Rodzice Tosi dziękuję wszystkim, którzy wsparli ich córeczkę w walce o życie.
Szczęście, radość, euforia, ale i niedowierzanie – tak opisują towarzyszące im uczucia. – Cały stres, związany ze zbiórką, jeszcze nie opadł. Wciąż nie wierzymy, że to już koniec… Jeszcze wczoraj wydawało się, że przed nami ciągle sporo do uzbierania. Późnym wieczorem dostaliśmy jednak kosztorys ze szpitala w Houston. Jest niższy niż myśleliśmy! Tosia będzie leczona na preferencyjnych warunkach… Mamy całość środków, potrzebnych na opłacenie terapii genowej naszej córeczki! Nie potrzebujemy tez żadnych innych dodatkowych kosztów typu transport medyczny… W przyszłym tygodniu załatwiamy wizy i jedziemy z Tosią po szansę na jej życie, lepsze życie – zapowiadają rodzice dziewczynki.
Przyznają, że w ciągu ostatnich tygodni z niedowierzaniem patrzyli, jak wielu ludzi o wspaniałych sercach poruszył los ich córeczki. – Tosia zyskała niezastąpioną Armię, rzesze cioć i wujków, którzy odmienili jej życie – mówią. – Dlatego, jeśli to czytasz – dziękujemy Ci za każdą pomoc, za każdą wpłaconą złotówkę, udostępnienie, dobre słowo… Za wszystko.
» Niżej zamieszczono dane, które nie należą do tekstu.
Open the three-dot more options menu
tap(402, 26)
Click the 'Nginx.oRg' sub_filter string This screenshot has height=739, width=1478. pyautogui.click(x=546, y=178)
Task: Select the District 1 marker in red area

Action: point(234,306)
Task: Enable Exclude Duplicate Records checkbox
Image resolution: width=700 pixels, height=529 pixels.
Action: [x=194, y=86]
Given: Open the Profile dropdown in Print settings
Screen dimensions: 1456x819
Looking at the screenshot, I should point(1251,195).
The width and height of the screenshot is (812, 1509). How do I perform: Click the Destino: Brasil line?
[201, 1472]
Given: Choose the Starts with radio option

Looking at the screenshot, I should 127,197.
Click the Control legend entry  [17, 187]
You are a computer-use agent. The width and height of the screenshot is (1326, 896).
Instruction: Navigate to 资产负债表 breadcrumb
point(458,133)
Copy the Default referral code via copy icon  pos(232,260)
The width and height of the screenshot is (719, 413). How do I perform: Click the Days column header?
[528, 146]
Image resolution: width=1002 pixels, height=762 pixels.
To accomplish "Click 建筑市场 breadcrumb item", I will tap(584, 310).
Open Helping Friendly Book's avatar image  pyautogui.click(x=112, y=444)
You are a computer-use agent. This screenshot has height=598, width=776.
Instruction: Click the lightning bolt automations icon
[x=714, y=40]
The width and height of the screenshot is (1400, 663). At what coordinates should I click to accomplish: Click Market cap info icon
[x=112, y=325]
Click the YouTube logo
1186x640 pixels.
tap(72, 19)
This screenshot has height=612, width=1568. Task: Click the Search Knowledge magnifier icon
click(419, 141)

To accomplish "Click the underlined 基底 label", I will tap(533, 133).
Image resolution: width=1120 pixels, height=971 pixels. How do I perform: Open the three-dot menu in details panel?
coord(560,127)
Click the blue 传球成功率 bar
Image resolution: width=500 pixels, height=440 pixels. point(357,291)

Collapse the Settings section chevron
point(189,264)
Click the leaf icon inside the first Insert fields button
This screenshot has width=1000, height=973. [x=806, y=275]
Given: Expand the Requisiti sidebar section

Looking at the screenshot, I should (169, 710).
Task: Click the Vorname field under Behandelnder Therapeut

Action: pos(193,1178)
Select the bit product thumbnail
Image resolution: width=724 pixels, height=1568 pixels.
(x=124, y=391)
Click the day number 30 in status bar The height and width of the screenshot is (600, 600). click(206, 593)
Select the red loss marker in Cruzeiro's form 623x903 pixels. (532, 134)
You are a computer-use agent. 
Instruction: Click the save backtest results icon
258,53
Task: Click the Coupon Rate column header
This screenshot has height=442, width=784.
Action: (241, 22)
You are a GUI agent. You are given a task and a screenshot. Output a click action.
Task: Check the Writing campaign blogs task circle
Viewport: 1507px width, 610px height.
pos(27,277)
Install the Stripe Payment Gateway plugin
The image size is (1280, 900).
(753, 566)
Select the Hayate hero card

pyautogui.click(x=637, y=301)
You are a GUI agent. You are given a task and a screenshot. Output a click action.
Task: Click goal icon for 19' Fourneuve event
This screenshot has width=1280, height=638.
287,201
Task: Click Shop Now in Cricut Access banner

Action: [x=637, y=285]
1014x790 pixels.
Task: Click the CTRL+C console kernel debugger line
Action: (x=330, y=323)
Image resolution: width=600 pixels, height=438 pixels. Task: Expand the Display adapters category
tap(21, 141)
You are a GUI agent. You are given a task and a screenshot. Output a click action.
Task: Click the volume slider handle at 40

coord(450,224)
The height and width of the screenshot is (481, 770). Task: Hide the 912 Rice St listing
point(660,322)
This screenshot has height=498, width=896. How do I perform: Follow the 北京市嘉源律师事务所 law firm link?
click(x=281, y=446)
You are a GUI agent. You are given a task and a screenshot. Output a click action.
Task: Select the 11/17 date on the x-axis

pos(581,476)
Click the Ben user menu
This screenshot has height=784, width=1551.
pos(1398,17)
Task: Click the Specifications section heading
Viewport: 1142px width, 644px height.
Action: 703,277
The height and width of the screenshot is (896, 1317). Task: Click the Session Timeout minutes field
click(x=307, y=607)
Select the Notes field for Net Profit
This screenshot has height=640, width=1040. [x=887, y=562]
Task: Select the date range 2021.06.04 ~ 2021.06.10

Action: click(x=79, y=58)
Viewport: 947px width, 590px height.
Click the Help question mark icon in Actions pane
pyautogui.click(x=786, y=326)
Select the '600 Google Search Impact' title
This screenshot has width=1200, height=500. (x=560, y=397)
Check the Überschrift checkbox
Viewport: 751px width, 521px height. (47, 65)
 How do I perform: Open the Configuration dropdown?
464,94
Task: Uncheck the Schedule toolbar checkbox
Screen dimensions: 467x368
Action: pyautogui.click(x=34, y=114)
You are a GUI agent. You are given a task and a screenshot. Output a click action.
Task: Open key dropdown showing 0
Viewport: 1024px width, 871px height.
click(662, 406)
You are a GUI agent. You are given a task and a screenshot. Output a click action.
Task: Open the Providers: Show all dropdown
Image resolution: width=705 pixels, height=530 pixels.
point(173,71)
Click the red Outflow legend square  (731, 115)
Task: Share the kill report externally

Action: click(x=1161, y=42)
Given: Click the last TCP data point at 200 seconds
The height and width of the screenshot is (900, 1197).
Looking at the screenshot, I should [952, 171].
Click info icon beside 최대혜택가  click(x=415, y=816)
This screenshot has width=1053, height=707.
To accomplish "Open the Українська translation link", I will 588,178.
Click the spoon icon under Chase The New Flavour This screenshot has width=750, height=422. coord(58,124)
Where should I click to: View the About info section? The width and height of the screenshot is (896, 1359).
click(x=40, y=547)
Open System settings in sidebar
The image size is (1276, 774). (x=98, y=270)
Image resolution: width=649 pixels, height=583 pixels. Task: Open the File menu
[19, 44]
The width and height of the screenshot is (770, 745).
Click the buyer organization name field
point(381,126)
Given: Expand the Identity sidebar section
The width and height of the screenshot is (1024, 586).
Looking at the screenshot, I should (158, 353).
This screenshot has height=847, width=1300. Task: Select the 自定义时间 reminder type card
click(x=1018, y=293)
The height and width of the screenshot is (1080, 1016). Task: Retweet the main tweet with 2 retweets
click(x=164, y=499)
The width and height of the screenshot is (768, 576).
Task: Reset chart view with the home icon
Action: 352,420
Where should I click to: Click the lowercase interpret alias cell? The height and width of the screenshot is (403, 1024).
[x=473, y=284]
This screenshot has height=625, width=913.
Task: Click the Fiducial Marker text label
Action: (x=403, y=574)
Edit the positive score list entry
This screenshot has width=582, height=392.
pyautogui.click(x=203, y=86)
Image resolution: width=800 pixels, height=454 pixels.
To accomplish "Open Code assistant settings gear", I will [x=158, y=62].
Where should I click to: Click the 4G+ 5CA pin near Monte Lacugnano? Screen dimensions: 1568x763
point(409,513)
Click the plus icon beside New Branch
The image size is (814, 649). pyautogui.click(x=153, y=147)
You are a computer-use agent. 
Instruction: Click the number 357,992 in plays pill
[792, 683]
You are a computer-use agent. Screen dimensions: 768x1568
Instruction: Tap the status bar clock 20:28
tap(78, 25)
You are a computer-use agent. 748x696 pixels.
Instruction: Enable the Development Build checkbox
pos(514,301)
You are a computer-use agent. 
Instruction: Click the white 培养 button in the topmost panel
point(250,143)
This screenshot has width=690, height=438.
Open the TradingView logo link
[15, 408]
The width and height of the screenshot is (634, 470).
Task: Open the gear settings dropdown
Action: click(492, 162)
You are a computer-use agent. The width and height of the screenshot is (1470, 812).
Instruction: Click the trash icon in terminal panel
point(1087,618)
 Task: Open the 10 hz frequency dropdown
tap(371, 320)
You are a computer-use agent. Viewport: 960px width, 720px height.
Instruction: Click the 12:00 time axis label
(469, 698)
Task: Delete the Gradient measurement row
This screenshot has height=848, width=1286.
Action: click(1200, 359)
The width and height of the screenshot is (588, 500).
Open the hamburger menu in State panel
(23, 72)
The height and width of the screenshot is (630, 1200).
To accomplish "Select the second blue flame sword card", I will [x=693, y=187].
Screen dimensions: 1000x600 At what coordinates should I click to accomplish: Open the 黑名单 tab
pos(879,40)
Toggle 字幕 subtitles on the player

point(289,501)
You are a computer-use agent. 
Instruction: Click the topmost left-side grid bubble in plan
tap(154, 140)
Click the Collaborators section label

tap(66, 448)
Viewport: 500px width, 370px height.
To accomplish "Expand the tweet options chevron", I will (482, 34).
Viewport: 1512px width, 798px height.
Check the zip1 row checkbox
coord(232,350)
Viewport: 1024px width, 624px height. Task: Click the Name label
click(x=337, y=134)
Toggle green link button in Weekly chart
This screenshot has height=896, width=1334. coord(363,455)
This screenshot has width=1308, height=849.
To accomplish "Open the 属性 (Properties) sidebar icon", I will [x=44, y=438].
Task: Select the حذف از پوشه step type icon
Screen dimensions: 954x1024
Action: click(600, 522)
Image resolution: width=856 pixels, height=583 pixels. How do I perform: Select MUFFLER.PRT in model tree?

Za nadzieję, że nasza mała córeczka będzie mogła żyć i rozwijać się mimo tej okrutnej choroby. Za to, że dzięki Tobie uśmiech naszej Tosieńki nie zgaśnie. Wciąż jeszcze wielu z Was chce pomóc Tosi, wciąż trwają jeszcze akcje. Dzięki uprzejmości Siepomaga zostawiamy jeszcze otwartą zbiórkę. Na bieżąco będziemy Wam przekazywać informacje, co u naszej córeczki.
– Tosia dostała najpiękniejszy możliwy prezent na Dzień Kobiet – szansę na życie! Nigdy nie zdołamy się odwdzięczyć.. Dokonaliśmy tego – RAZEM – podsumowują.